Saturday, May 31, 2008

There’s Thai food and then again there’s Thai food


WHAT’S the absolute must to pack for a first-time Malaysian visitor to Bangkok? Okay, besides a condom.

Based on a conversation I had with two Malaysians currently visiting the Thai capital, it is instant mee.

An overprotective mother from Sabah brought enough instant noodles to feed the survivors of Cylone Nargis because she’s apprehensive her beloved would not be able to stomach spicy food. A man from Johor was warned of the difficulty of obtaining halal food.

Harvinder Kaur, a 52-year-old Malaysian who conducts Thai and Indian cooking courses in Bangkok, agrees that Malaysians have a habit of packing instant noodles (especially curry laksa flavour) whenever they travel.

“This is because they have the misconception that Thai cuisine is too pedas (spicy),” notes the owner of Mrs Balbir, a popular north Indian restaurant along Sukhumvit Soi 11/1 in Bangkok.

“Thai food has four flavours – sweet, sour, spicy and salty. And even if a Thai cook uses cili padi, the dish is not over spicy as the spiciness is balanced by the other three flavours,” she explains.

In Bangkok, I’ve been stumbling over Malaysian tourists, as it is the school holidays back home.

The other day, I met a pakcik from Johor who looked lost and hungry. His vacationing family had been surviving on instant mee.

When I gave him the phone number of Fahmi Sabri, the 26-year-old co-owner of Cili Padi – the only Malay restaurant in the city – the pakcik was so grateful. It was as if he had been told the secret location of the crystal skull which Indiana Jones was seeking in Peru.

If you’re looking for halal Thai cuisine, Harvinder, who also offers courses in halal Thai food, suggests Sukhumvit Soi 3 or Arab Street. The restaurants in Soi 3 not only serve Lebanese or Egyptian food but also halal Thai food.

“What is there to eat?”

That, according to Harvinder, a Bangkok resident who has been hosting Malaysian guests for the past 30 years, is the favourite question of her countrymen.

“Many of them – even regular visitors to Thailand – complain that there's nothing to eat in Bangkok. And the only dish they know is tom yam,” she relates.

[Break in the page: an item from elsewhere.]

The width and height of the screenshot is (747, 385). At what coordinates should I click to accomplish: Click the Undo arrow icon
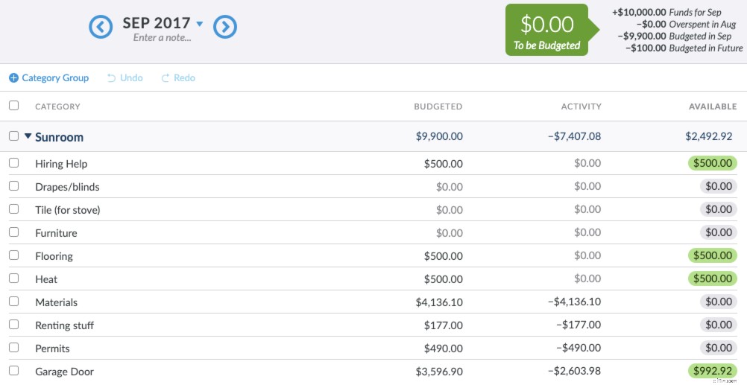pos(112,78)
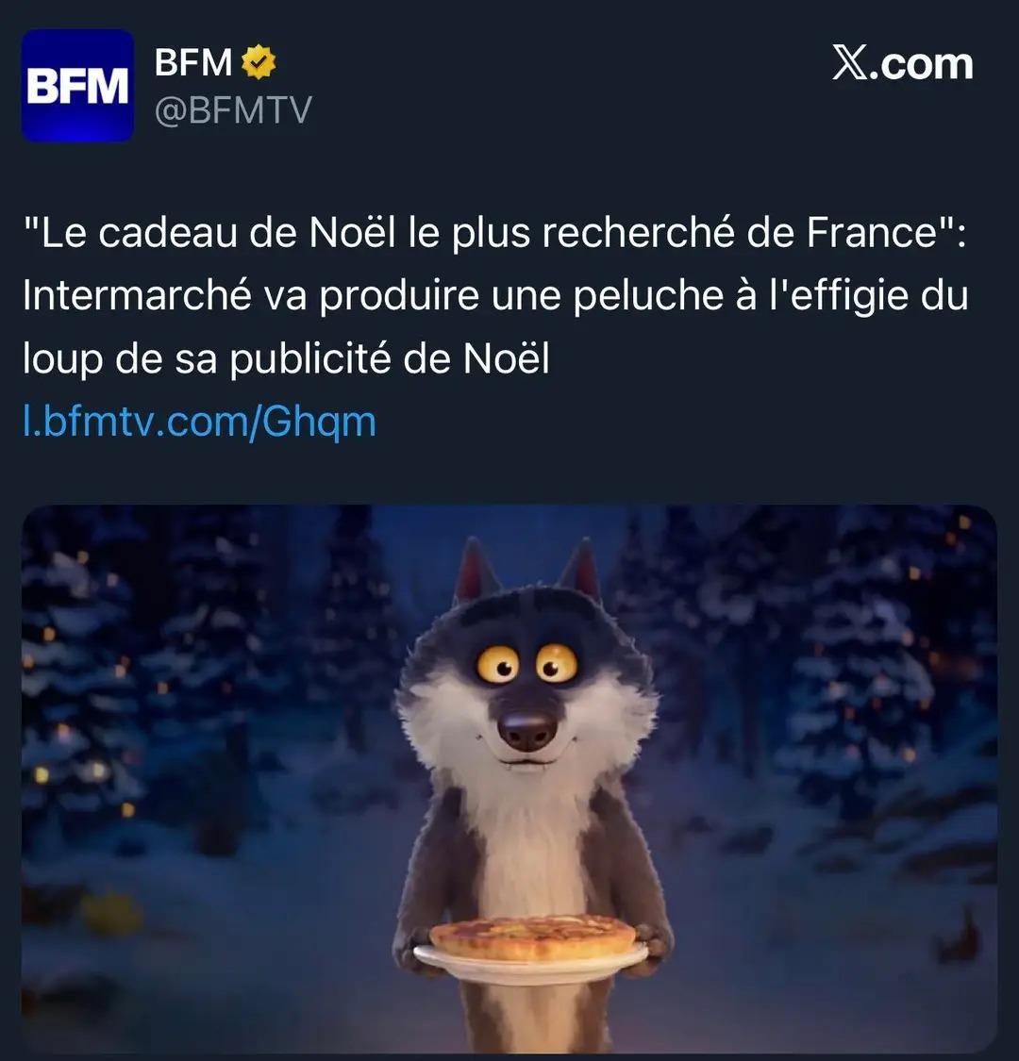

I agree. The first dish on the tongue of a Malaysian when ordering Thai cuisine is tom yam goong.

But there are the sophisticated Malaysian tourists who know Thai cuisine.

At the cafe in Jim Thompson House – a popular tourist attraction named for the man behind the global brand of Thai silk – I observed a 30-something Malaysian woman ordering Thai dishes for her parents.

“Do you want green curry or red curry? OK, we’ll have roast duck with red curry,” commanded the woman, who is probably a singleton.

“We should eat Phad Thai (stir fried noodle). Do you know that Phad Thai is a classic Thai dish?” she asked her parents.

The 50-something Thai tour guide sitting at the next table rolled his eyes. Later, I spoke to him and he declared that the food in the cafe was not authentic.

“If it was real Thai food she wouldn’t be able to eat it. It would be pet mak mak (Thai for very, very spicy),” he explained, beaming with national pride, and adding to the spicy stereotype of Thai food.

Harvinder is less harsh in her views.

“(Jim Thompson restaurants) serve Thai cuisine which is 70% authentic. But if you dine there you get an idea of the kind of Thai food tourists can accept easily,” explains the woman, who also has a website,

“Not many people can eat authentic Thai dishes such as som tam (papaya salad) with smelly river crab.”

Harvinder’s top five Thai dishes that she recommends to Malaysian tourists are: tom yum goong, crab fried rice, phad thai, chicken green curry and fish grilled in banana leaf. Every time she picks this menu, her guests will go “wah!”

Well, to stave off a pet mak mak dining experience, tell the waiter: mai pet (not spicy).

It is lighter than a dozen packets of instant noodle.